Mimesis is a Python random information generator built upon Faker. It can generate many, many more random attributes than Faker:
address code development food locale payment text
binaryfile cryptographic file hardware numeric person transport
choice datetime finance internet path science
It also supports many locales, can created structured data, allows for custom functions and integrates well with Pandas and is more performant than Faker.
A field is used to generate a single value for a specific field.
A fieldset is used to generate a set of values:
from mimesis import Fieldset, Locale
fieldset = Fieldset(locale=Locale.EN)
fieldset("name", i=3)
['Basil', 'Carlee', 'Sheryll']
A fieldset is used to generate fake Pandas dataframes:
import pandas as pd
from mimesis import Fieldset
from mimesis.locales import Locale
fs = Fieldset(locale=Locale.EN, i=5)
df = pd.DataFrame.from_dict({
"ID": fs("increment"),
"Name": fs("person.full_name"),
"Email": fs("email"),
"Phone": fs("telephone", mask="+1 (###) #5#-7#9#"),
})
print(df)
will produce:
ID Name Email Phone
1 Jamal Woodard ford1925@live.com +1 (202) 752-7396
2 Loma Farley seq1926@live.com +1 (762) 655-7893
3 Kiersten Barrera relationship1991@duck.com +1 (588) 956-7099
4 Jesus Frederick troubleshooting1901@gmail.com +1 (514) 255-7091
5 Blondell Bolton strongly2081@example.com +1 (327) 952-7799
We can use annotations to add handlers which are custom functions that can return data :
field = Field()
fs = Fieldset(locale=Locale.EN, i=10)
@field.handle("generate_n__word_sentence")
@fs.handle("generate_n_word_sentence")
def generate_n_word_sentence(random, min_words=1, max_words=1, **kwargs) -> Any:
n = random.randint(min_words, max_words)
return ' '.join(field("text.words", quantity=n))
The following shows how to generate a complex structure that as a whole can be updated according to a probability.
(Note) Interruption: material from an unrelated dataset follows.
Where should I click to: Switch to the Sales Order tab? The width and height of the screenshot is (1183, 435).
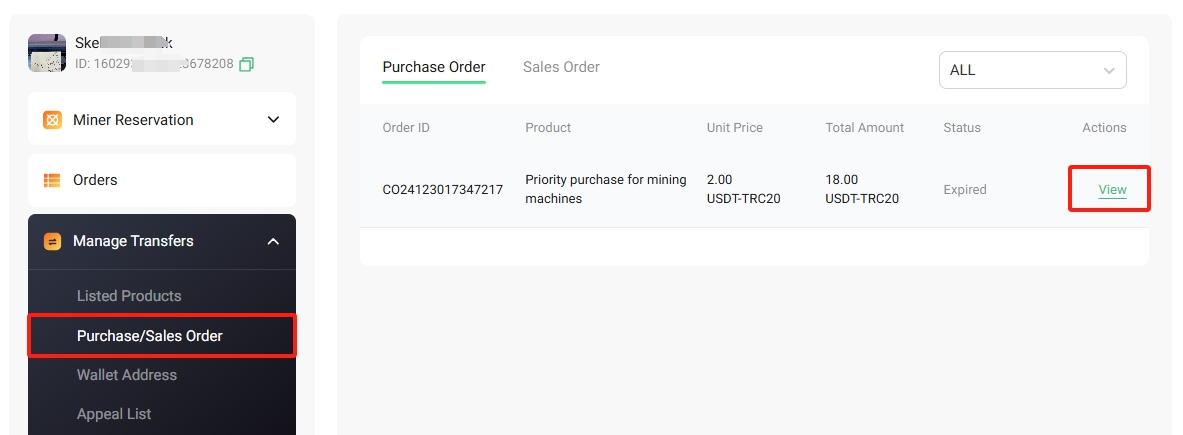click(x=561, y=67)
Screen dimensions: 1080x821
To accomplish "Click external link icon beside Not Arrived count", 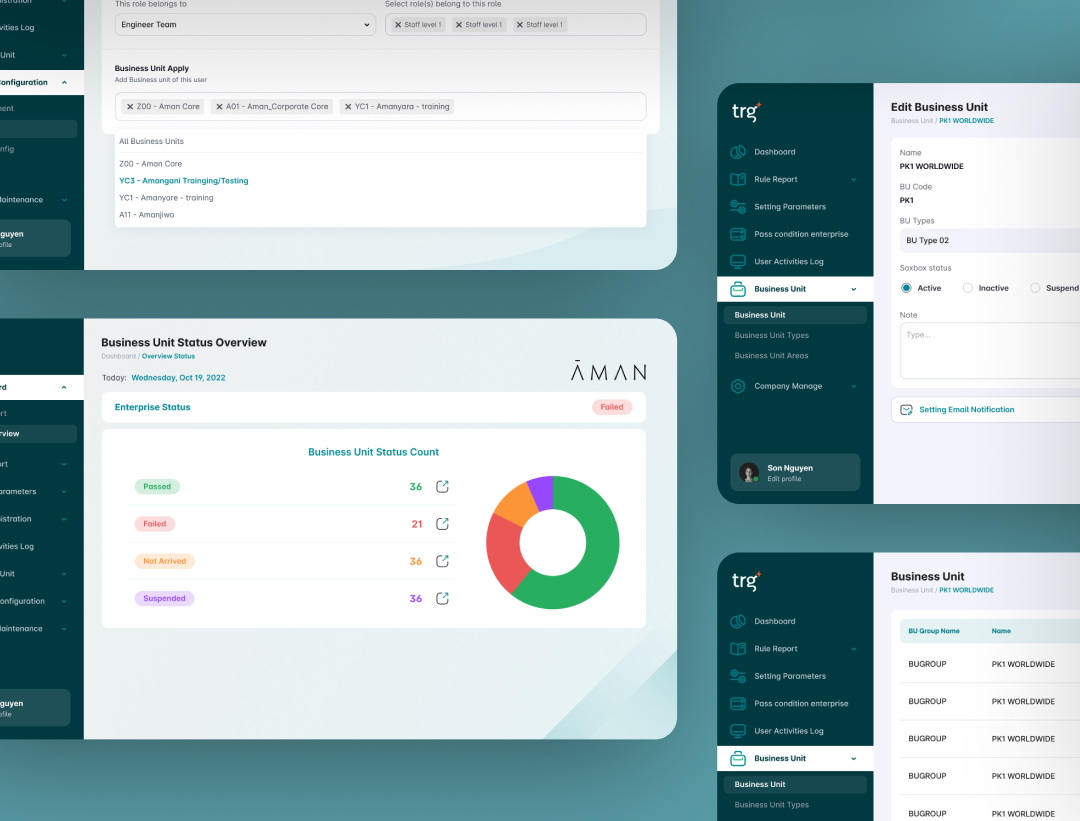I will (442, 561).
First a utility function to generate a structure using a mapping of generators. Each element can either be a field generator or a passed in function:
def generate_struct(generators: Dict[str, Any], **kwargs) -> Dict[str, Any]:
ret = {}
for key in generators:
if "fs" in generators[key]:
v = field(generators[key]["fs"], **generators[key].get("kwargs", {}))
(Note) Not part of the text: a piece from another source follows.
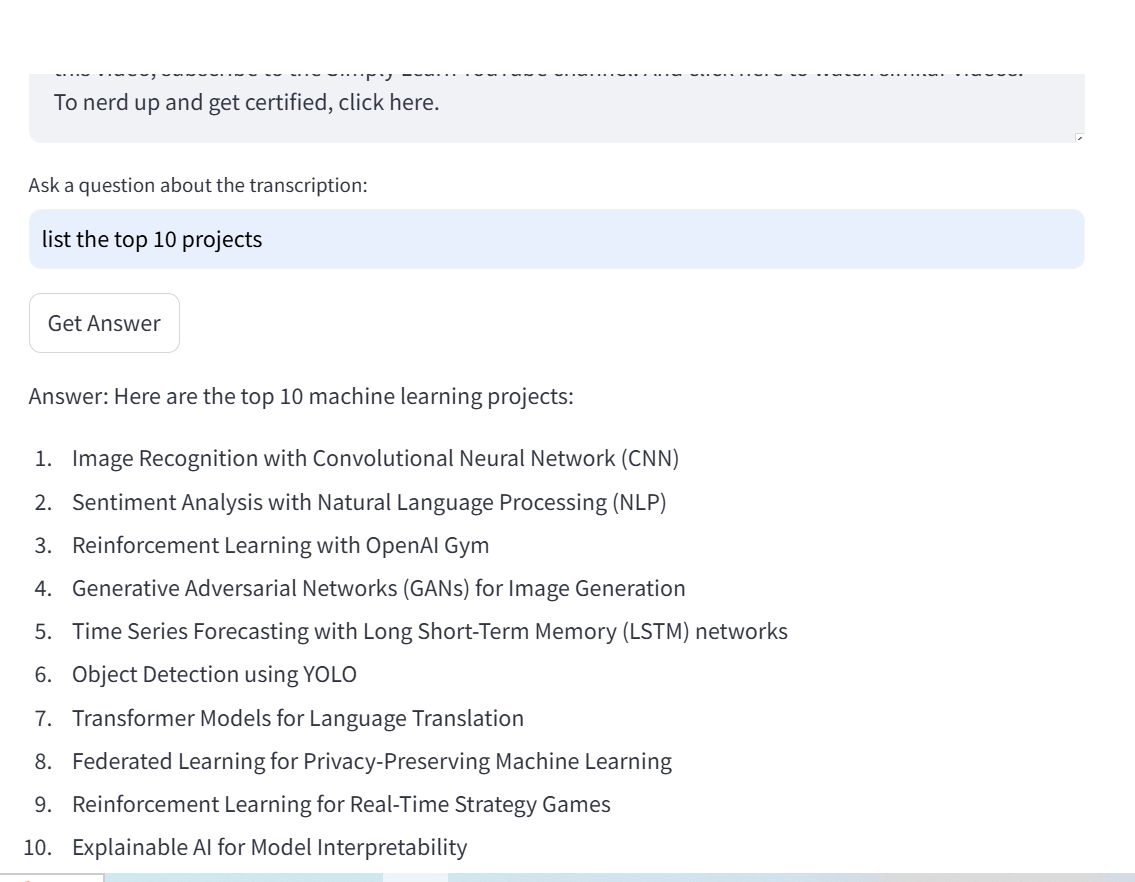Click Explainable AI for Model Interpretability

point(269,847)
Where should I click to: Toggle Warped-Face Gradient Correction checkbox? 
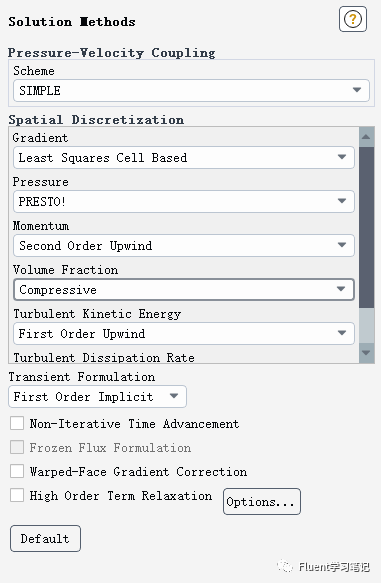point(17,471)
if "lambda" in generators[key]:
v = generators[key]["lambda"](v)
else:
if "lambda" in generators[key]:
v = generators[key]["lambda"]()
ret[key] = v
return ret
The following returns an existing structure or, with probability p, updates the structure:
slowly_changing_map = {}
@fs.handle("maybe_change")
def maybe_change(random, sc_key="main", generator="text.word", generators=None, p=0.5, **kwargs) -> Any:
if not sc_key in slowly_changing_map:
slowly_changing_map[sc_key] = generate_struct(generators, **kwargs) if generators else field(generator, **kwargs)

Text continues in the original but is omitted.